* [Your goal]: From the records that follow, return exactly the lines beginning at the one that contains "Screen dimensions: 812x522" and ending at the one that contains "Task: Click the Подробности доставки button", pictures left out.
"""
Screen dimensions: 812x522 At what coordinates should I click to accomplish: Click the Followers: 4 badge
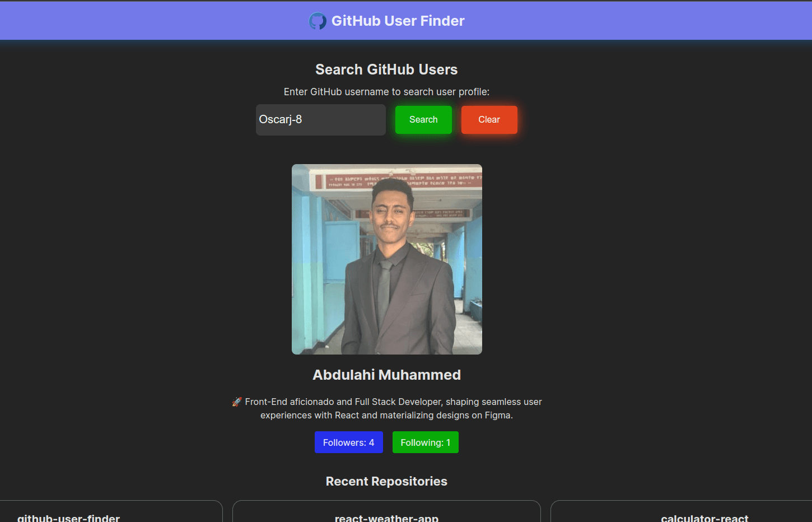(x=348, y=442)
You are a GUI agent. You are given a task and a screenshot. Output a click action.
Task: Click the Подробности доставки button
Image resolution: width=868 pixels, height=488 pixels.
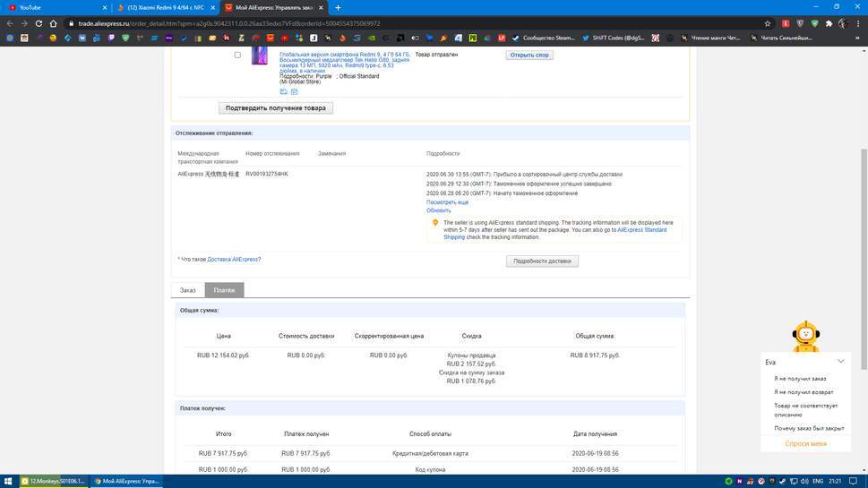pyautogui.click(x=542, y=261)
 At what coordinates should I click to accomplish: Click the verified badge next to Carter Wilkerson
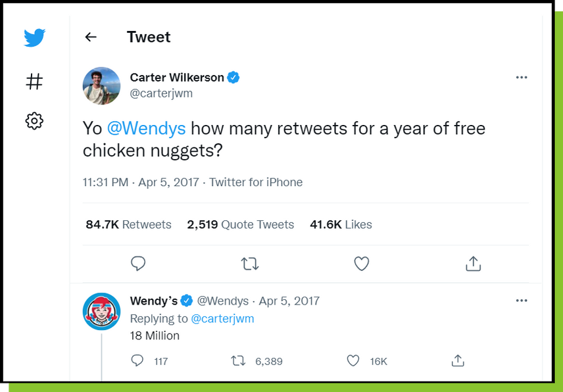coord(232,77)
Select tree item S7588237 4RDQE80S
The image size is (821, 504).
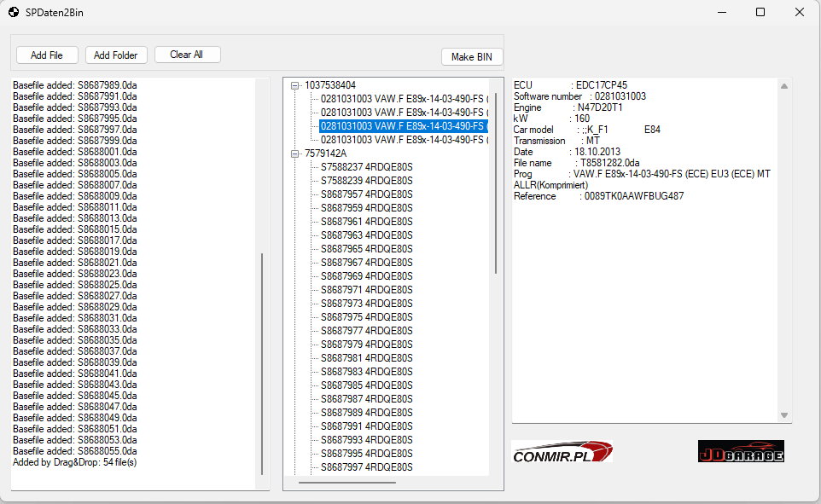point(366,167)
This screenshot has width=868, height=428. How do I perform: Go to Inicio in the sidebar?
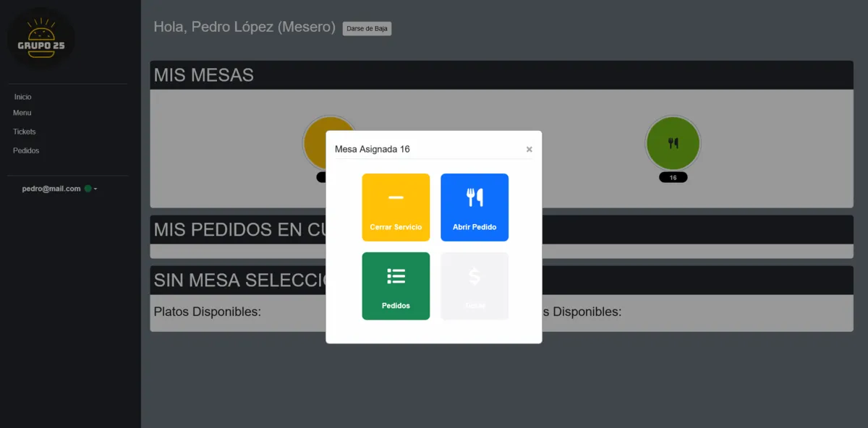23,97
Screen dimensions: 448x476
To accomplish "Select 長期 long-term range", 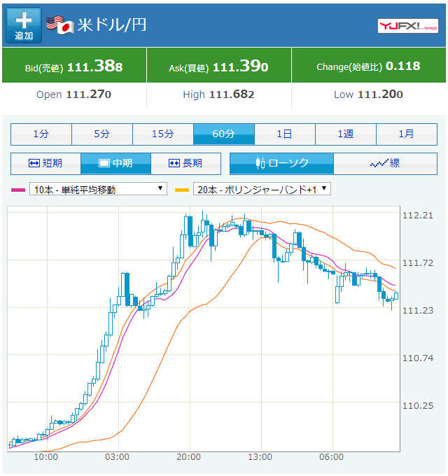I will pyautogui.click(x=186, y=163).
"""
"""
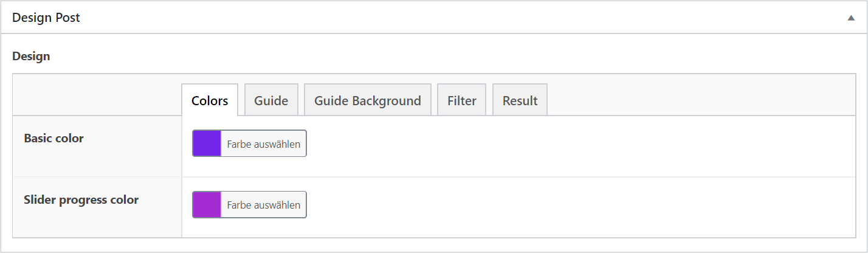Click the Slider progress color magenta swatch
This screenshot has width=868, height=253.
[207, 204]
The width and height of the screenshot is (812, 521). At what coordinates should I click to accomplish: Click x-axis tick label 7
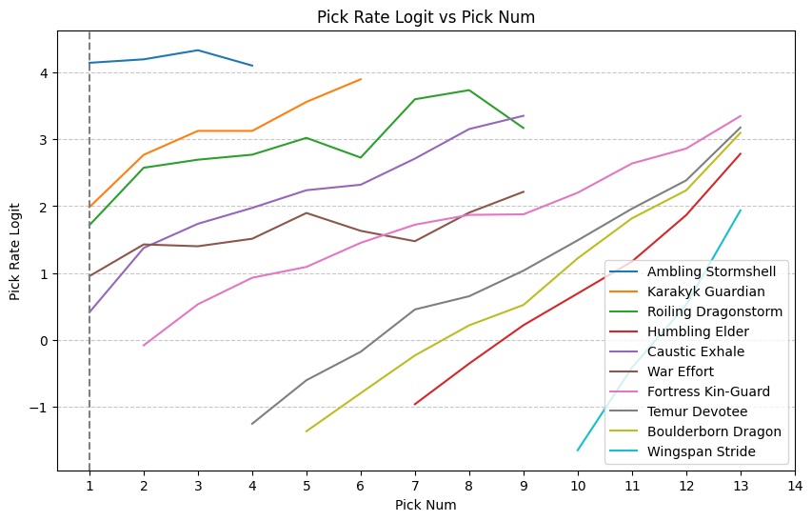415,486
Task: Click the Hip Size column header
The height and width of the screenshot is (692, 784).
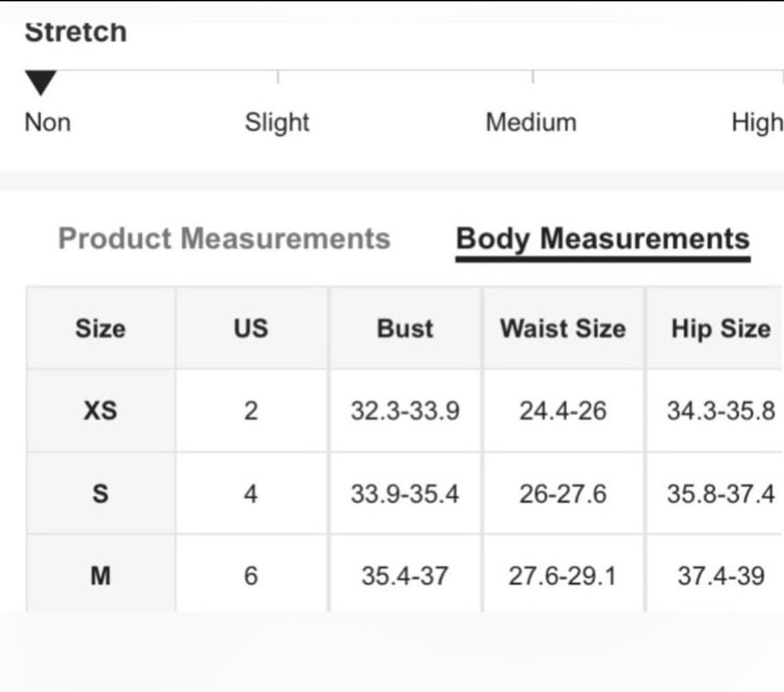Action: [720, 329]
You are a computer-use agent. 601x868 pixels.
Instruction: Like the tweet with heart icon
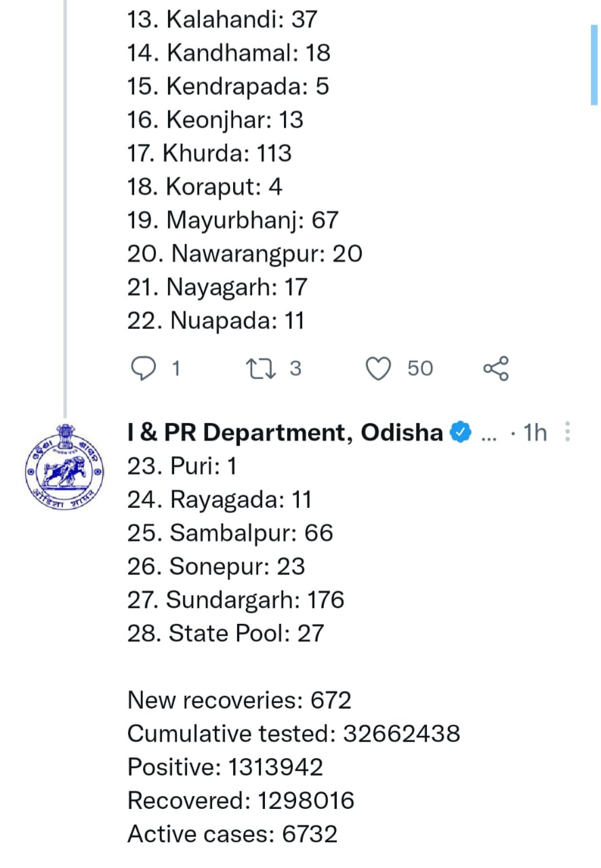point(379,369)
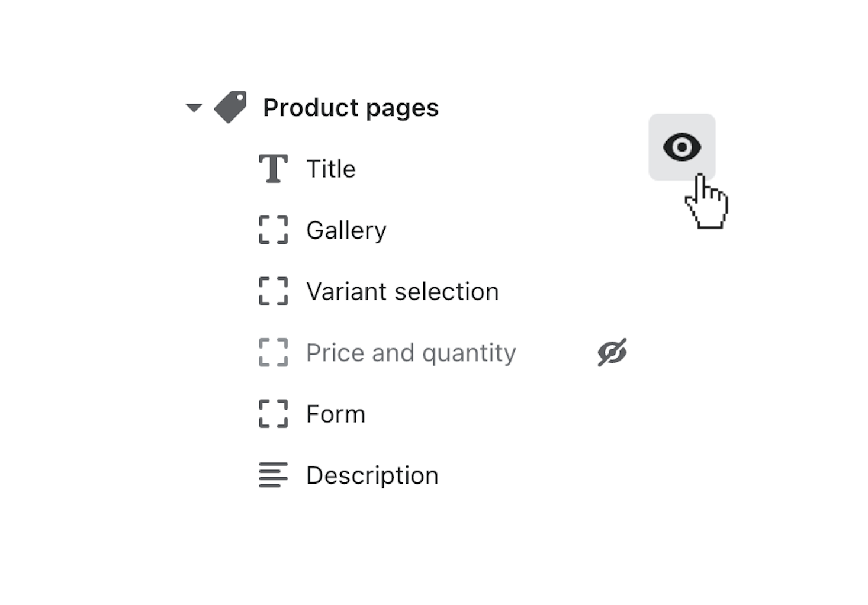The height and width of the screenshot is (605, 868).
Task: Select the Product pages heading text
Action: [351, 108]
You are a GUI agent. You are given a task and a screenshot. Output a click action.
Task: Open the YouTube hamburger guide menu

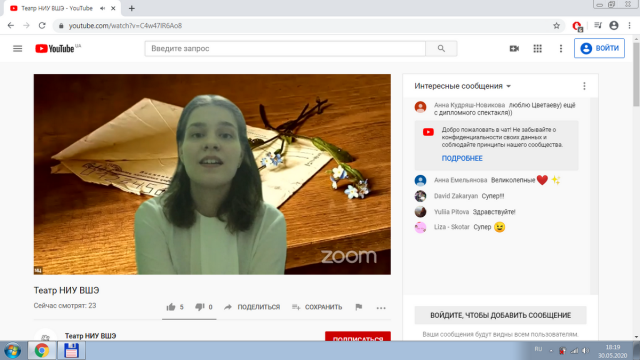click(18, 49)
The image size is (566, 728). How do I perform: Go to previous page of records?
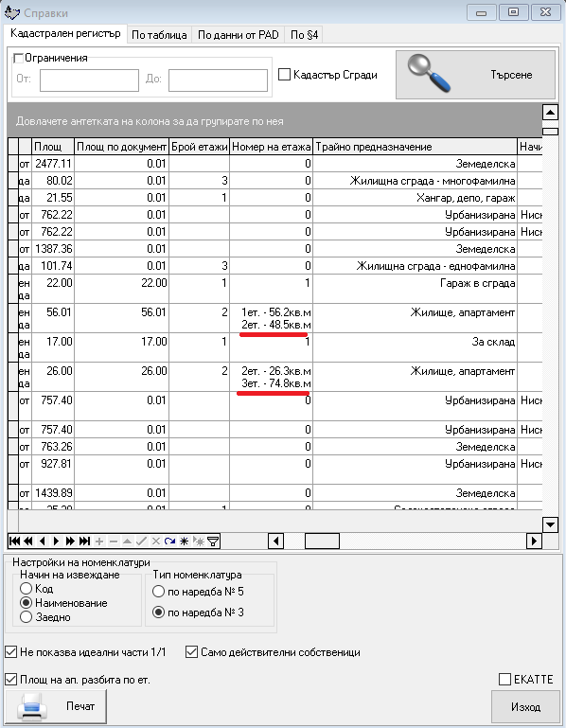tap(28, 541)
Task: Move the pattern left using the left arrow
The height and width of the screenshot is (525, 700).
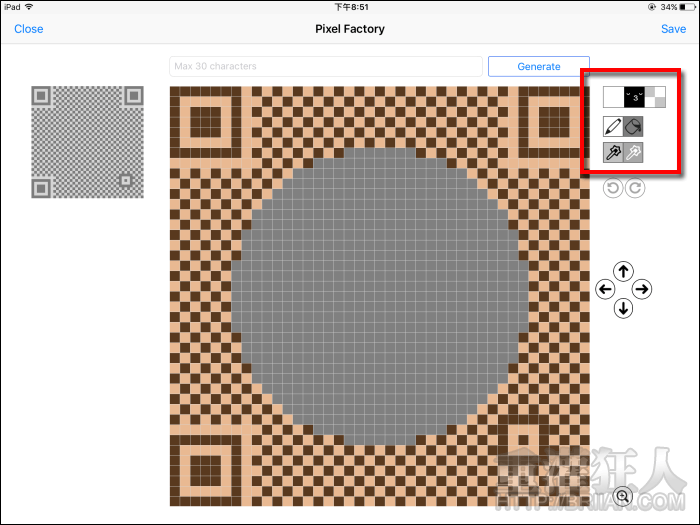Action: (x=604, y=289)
"""
"""
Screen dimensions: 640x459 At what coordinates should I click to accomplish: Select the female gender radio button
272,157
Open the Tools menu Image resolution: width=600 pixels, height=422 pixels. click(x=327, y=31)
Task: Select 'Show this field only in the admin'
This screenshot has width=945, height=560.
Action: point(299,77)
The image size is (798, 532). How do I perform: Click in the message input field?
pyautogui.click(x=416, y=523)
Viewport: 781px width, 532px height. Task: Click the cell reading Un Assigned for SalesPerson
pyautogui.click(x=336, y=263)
"""
* [Response for this exercise]:
Screen dimensions: 812x522 At what coordinates should I click to accomplish: Click the Followers: 4 badge
(x=348, y=442)
You are a GUI agent. You are given a task and a screenshot. Output a click action.
Task: Click the Подробности доставки button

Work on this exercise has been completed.